In: Finance
The current WACC is 16% and you calculated that a newly proposed project that is of similar risk to an average project the firm undertakes (with an upfront investment in Year 0 followed by cash inflows in subsequent years) has an NPV of $266,000. The IRR of this project is:
-16%
-lower than 16%
-higher than 16%
Hello there,
Let us first understand the significance of the terms WACC and IRR.
Weighted Average Cost of Capital ("WACC") represent the average after tax cost of company 's source of capital. Source of capital includes here prefered stock, debts, common stock, bonds and other long term debts. The WACC represent the average rate at which the company's capital is arranged or how much amount of interest is paid on capital financed by the company.

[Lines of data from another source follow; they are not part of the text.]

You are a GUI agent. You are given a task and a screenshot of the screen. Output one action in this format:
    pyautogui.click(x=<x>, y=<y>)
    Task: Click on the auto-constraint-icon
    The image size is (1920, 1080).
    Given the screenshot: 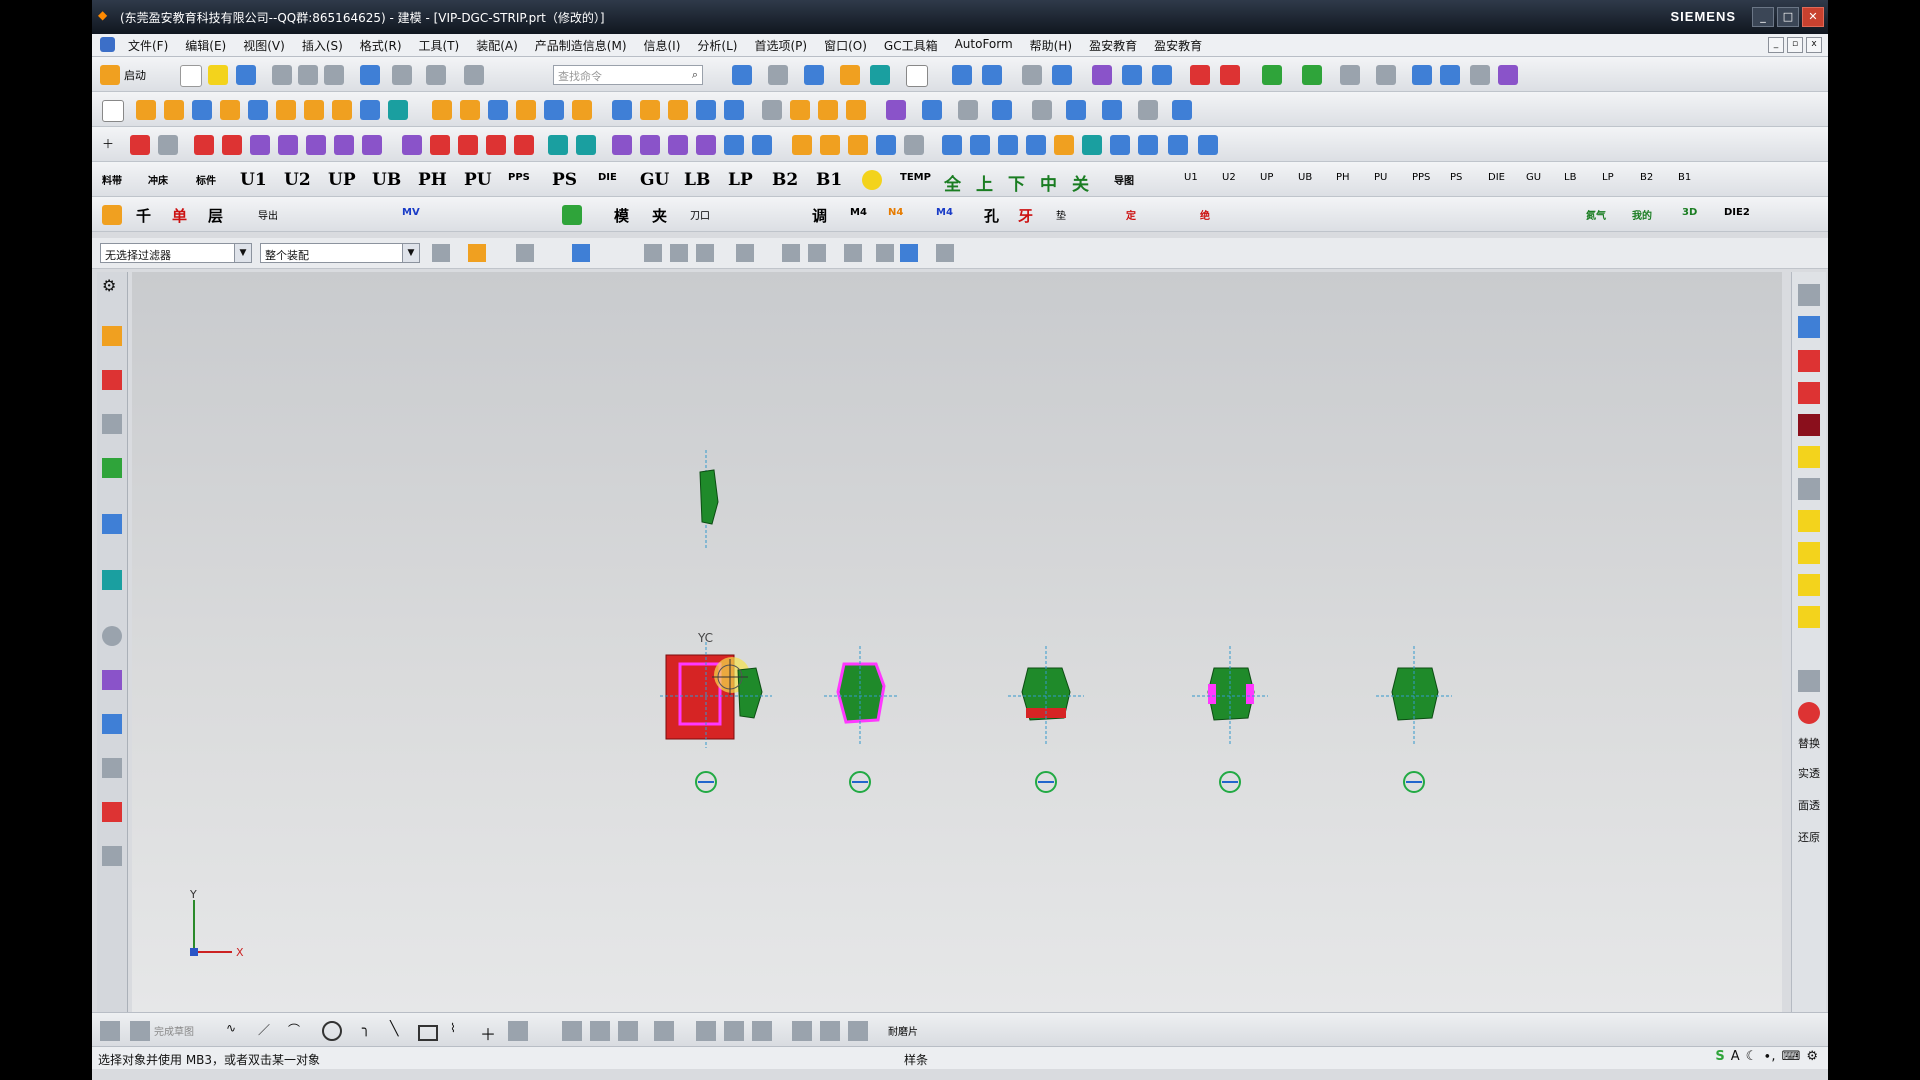 What is the action you would take?
    pyautogui.click(x=734, y=1031)
    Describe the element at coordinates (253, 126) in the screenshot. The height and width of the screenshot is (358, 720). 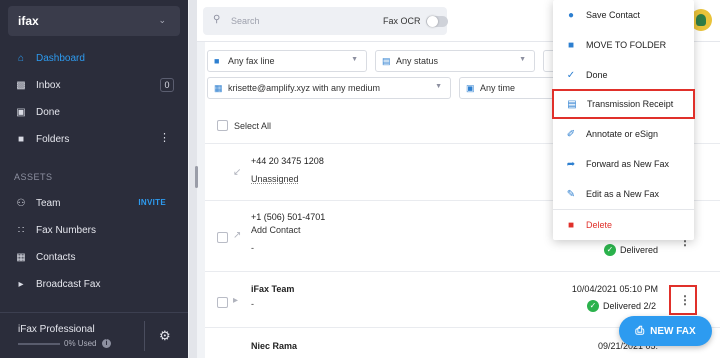
I see `select-all-label: Select All` at that location.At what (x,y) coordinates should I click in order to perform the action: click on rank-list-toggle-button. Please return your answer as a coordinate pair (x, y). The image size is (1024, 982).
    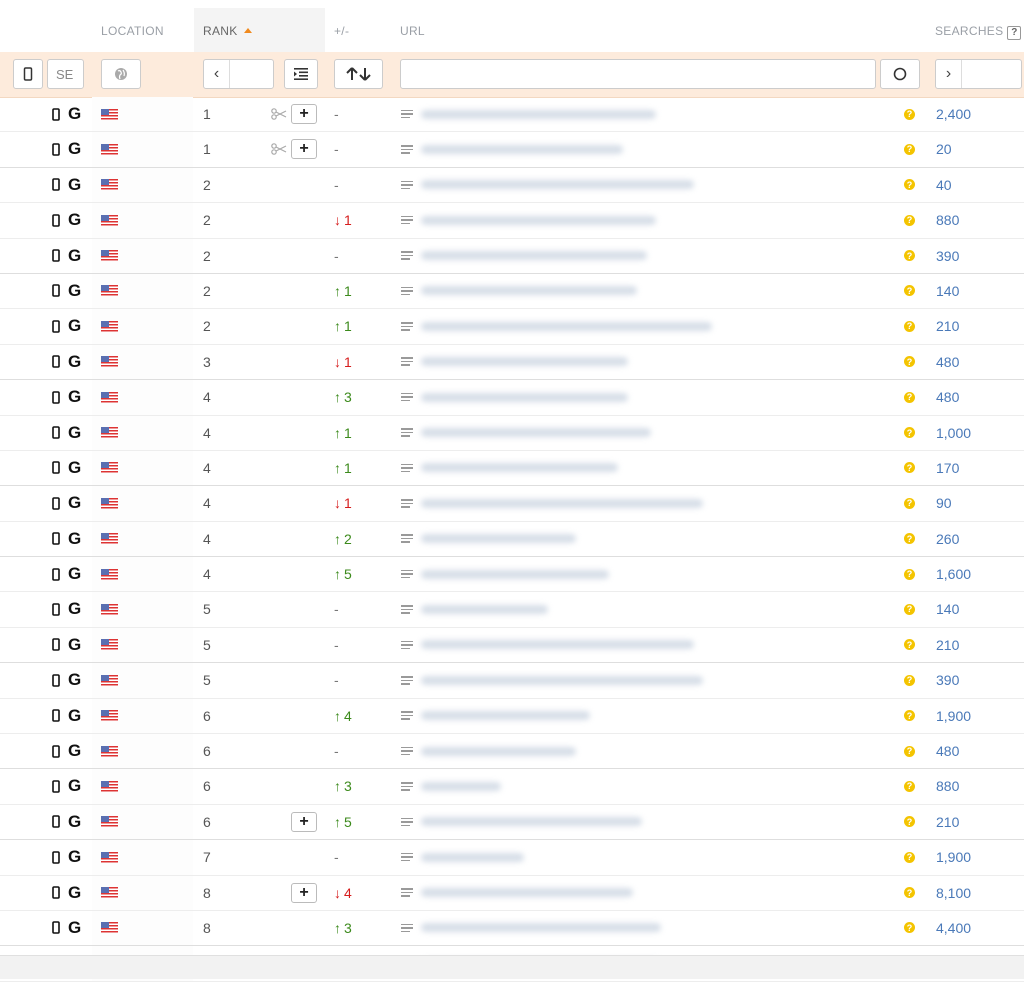
    Looking at the image, I should click on (301, 74).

Internal Rate of Return ("IRR"), represent the discount rate at which the Net Present Value ("NPV") of all cash flows in capital budgeting equals to zero.
Therefore it is required to be understood that where the WACC rate is higher than IRR, the preject need not to be accepted as, the borrowing cost is more than the rate of return and vice versa. That is the relationship between IRR and WACC is that if the NPV is more than 0, than IRR is higher than WACC and vice versa.
in the given case, since the WACC is 16% and NPV of the project is $266,000 it means that IRR is much more than WACC, thats why NPV is higher than 0.
Therefore in the given case, the IRR rate is higher than 16%.